Me and a couple of mates were on a night out.
One was 18, the rest of us were under.
We had been in a couple of pubs and were moving on to the last one of the night (it was a bar with a late licence).

We got stopped at the entrance by a bouncer, asking for id.
For obvious reasons we didn't have it and we weren't allowed in.

I had the great idea of going back to a previous pub and swapping shirts - based on the idea, that the bouncer would be looking for a blonde guy in a lime green Ben Sherman shirt and brown haired guy in a blue Ben Sherman shirt etc (it was the mid 90's and those shirts were all the rage).

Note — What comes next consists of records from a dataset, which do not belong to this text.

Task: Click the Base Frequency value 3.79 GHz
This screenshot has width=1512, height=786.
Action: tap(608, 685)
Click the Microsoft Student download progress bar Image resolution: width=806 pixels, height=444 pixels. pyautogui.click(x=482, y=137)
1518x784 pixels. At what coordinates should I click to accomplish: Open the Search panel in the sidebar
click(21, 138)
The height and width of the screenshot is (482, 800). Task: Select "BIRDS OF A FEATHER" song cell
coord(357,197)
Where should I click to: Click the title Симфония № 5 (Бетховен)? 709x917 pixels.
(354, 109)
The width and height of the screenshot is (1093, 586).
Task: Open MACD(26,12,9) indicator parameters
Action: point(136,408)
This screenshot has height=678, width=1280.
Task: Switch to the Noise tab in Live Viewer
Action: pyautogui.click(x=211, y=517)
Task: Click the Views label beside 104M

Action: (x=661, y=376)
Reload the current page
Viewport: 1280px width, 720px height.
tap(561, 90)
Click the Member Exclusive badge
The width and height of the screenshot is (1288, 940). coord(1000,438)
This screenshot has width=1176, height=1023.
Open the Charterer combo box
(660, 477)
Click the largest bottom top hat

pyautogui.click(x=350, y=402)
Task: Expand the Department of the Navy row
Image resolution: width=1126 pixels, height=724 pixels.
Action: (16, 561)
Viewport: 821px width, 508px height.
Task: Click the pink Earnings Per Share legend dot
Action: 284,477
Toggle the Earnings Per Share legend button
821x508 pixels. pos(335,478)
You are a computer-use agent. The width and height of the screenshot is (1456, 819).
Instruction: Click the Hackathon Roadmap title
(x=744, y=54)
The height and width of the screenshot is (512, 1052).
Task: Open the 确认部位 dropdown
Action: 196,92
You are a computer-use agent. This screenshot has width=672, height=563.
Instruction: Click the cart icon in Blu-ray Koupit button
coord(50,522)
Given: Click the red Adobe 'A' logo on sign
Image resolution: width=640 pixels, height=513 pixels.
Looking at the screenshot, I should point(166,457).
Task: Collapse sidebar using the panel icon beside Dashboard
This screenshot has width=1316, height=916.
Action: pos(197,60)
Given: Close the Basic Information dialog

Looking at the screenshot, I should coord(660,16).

So away we all trotted, into the toilets of a pub around the corner, agreeing who would have each shirt.
Just to add a bit of sparkle to the idea, we thought that walking in as a group would be too obvious and walking in, in pairs would totally confuse the bouncers.

Confidently, we marched towards the pub of choice.
The first two got knocked back by the bouncers - who were clearly not confused, meaning we spent the night in a pub not so fussed about underage guys in shirts which were too big/too small for the person inside them!